Goal of the exercise: Rewrite the records from the start through the line containing "Action: 45,675", inclusive, replacing "three-dot menu" with "overflow menu" and leaving everything else unchanged.

----

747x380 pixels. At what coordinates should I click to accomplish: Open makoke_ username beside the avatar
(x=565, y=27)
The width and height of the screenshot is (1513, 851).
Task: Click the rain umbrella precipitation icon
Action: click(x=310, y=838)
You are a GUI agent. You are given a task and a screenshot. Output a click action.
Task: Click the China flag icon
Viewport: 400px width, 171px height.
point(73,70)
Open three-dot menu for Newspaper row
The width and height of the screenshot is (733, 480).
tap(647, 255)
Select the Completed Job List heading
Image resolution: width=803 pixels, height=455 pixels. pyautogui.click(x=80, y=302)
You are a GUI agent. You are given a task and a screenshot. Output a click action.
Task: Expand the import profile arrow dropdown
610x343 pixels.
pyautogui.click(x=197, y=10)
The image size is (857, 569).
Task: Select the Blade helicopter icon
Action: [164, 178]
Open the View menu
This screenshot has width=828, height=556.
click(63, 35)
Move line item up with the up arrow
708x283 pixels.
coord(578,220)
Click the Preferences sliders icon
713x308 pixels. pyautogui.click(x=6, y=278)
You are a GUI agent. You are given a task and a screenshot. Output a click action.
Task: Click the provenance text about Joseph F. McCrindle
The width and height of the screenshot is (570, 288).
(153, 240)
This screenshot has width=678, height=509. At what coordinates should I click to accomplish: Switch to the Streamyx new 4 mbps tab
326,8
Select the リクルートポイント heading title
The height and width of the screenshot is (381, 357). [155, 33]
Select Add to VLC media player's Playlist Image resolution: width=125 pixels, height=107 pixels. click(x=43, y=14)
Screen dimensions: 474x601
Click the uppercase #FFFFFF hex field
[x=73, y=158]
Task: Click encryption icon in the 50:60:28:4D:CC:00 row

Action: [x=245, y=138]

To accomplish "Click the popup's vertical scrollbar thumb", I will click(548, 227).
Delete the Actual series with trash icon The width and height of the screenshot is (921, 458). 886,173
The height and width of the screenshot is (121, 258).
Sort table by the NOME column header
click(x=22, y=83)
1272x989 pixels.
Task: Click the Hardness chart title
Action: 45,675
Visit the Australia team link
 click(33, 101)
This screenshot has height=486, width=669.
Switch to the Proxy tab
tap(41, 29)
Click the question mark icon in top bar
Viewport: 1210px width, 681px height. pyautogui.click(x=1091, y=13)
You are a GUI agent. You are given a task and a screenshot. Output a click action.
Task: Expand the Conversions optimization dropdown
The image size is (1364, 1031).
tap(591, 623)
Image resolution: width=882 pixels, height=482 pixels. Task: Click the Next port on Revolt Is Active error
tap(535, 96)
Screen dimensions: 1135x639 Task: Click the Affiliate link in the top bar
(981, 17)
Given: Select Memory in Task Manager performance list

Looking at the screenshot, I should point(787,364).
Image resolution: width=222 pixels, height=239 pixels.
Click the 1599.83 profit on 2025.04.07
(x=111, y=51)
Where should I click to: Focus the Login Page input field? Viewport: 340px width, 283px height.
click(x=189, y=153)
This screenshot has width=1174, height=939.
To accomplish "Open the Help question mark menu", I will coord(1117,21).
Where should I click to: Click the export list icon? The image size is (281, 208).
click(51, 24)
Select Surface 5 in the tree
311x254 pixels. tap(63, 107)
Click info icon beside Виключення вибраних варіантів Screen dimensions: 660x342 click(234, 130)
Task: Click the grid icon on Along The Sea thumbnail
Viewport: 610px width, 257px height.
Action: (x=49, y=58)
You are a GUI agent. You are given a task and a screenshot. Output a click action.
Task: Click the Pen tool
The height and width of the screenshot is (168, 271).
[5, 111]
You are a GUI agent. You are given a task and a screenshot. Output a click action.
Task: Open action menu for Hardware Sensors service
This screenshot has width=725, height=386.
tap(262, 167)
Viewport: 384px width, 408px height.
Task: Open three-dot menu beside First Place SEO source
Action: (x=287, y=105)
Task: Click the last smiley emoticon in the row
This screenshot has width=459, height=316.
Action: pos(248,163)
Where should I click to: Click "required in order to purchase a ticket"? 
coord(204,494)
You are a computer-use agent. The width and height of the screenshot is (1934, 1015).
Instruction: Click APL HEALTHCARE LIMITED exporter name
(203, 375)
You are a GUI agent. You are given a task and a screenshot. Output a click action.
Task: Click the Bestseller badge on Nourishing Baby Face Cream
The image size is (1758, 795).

----

Answer to this exercise:
747x380 pixels. At what coordinates should I click to accomplish: Open makoke_ username beside the avatar
(x=565, y=27)
The width and height of the screenshot is (1513, 851).
Task: Click the rain umbrella precipitation icon
Action: click(x=310, y=838)
You are a GUI agent. You are given a task and a screenshot. Output a click action.
Task: Click the China flag icon
Viewport: 400px width, 171px height.
point(73,70)
Open overflow menu for Newspaper row
The width and height of the screenshot is (733, 480).
tap(647, 255)
Select the Completed Job List heading
Image resolution: width=803 pixels, height=455 pixels. pyautogui.click(x=80, y=302)
You are a GUI agent. You are given a task and a screenshot. Output a click action.
Task: Expand the import profile arrow dropdown
610x343 pixels.
pyautogui.click(x=197, y=10)
The image size is (857, 569).
Task: Select the Blade helicopter icon
Action: [164, 178]
Open the View menu
This screenshot has width=828, height=556.
click(63, 35)
Move line item up with the up arrow
708x283 pixels.
coord(578,220)
Click the Preferences sliders icon
713x308 pixels. pyautogui.click(x=6, y=278)
You are a GUI agent. You are given a task and a screenshot. Output a click action.
Task: Click the provenance text about Joseph F. McCrindle
The width and height of the screenshot is (570, 288).
(153, 240)
This screenshot has width=678, height=509. At what coordinates should I click to accomplish: Switch to the Streamyx new 4 mbps tab
326,8
Select the リクルートポイント heading title
The height and width of the screenshot is (381, 357). [155, 33]
Select Add to VLC media player's Playlist Image resolution: width=125 pixels, height=107 pixels. click(x=43, y=14)
Screen dimensions: 474x601
Click the uppercase #FFFFFF hex field
[x=73, y=158]
Task: Click encryption icon in the 50:60:28:4D:CC:00 row

Action: [x=245, y=138]

To accomplish "Click the popup's vertical scrollbar thumb", I will click(548, 227).
Delete the Actual series with trash icon The width and height of the screenshot is (921, 458). 886,173
The height and width of the screenshot is (121, 258).
Sort table by the NOME column header
click(x=22, y=83)
1272x989 pixels.
Task: Click the Hardness chart title
Action: 45,675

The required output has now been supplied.